L’arbitraggio non funziona neanche nel calcio femminile: al Napoli annullarono un gol decisivo contro la Roma per un fallo inesistente
Il match, di un mese fa, è terminato 2-2. Nonostante l'introduzione dell'Fvs quest'anno in Serie A Women, l'arbitro ha confermato (sbagliando) la sua decisione di campo.

Db Bologna 30/01/2021 - campionato di calcio serie A / Bologna-Milan / foto Daniele Buffa/Image Sport nella foto: arbitri guardalinee
In questa stagione si stanno accumulando troppi errori da parte degli arbitri italiani in Serie A, ma non solo nel calcio maschile. Anche nel maggior campionato femminile italiano, ci sono stati diversi sbagli, nonostante l’introduzione da quest’anno dell’Fvs (Football Video Support), come in Serie C maschile. Gli allenatori, infatti, possono chiedere (massimo 2 volte) che ci sia una revisione al monitor per situazioni dubbie; i gol, invece, vengono rivisti a prescindere.
E proprio una rete del Napoli femminile è stata ingiustamente annullata, contro la Roma capolista lo scorso 15 febbraio. Il match, giocatosi nella capitale un mese fa, è terminato 2-2.
Ad aprire le danze era stata una rete delle azzurre al 16esimo, sugli sviluppi di un corner. La portiera, Rachele Baldi, era stata sfiorata sulla spalla dalla giocatrice del Napoli Jusjong, un leggerissimo contatto che non ha inciso sulla perdita del pallone da parte di Baldi, alla quale è scivolata la sfera dalle mani; da lì, la giocatrice Vergani ha tirato in porta segnando, in posizione regolare. Nessuna protesta da parte delle giocatrici giallorosse.
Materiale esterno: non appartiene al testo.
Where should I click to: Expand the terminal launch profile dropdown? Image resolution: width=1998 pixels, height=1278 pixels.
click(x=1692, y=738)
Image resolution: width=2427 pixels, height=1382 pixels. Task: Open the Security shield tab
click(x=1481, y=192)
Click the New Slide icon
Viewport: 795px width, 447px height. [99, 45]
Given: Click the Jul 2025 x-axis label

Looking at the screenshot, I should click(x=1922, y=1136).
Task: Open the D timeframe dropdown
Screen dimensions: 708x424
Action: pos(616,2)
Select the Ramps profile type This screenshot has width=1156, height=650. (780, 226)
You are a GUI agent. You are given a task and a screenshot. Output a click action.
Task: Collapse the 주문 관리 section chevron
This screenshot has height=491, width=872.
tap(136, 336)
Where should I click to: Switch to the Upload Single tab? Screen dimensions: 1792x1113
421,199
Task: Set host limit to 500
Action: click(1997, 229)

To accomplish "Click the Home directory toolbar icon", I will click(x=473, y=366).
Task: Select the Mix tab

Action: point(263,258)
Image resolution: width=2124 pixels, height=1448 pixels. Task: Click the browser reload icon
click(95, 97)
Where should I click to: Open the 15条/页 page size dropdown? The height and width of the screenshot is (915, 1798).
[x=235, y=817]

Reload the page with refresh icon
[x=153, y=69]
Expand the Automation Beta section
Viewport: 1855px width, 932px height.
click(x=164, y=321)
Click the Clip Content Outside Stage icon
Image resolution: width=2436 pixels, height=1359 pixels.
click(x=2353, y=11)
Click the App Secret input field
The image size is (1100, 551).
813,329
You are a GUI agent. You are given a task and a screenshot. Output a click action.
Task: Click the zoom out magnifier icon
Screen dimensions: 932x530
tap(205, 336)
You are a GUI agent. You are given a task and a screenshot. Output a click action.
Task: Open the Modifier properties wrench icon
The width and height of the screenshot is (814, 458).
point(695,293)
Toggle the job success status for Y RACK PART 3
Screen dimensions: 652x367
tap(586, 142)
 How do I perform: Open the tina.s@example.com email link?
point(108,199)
L’arbitro (Di Francesco) ha subito annullato la rete pensando ci fosse un fallo sulla portiera e che il contatto fosse ancora più incisivo di quello che è stato; dopo aver rivisto il gol al monitor, il direttore di gara ha confermato la sua decisione, lasciando senza parole le giocatrici e lo staff del Napoli. Anche sui social diversi tifosi non solo azzurri, ma anche giallorossi, si sono detti perplessi della decisione arbitrale.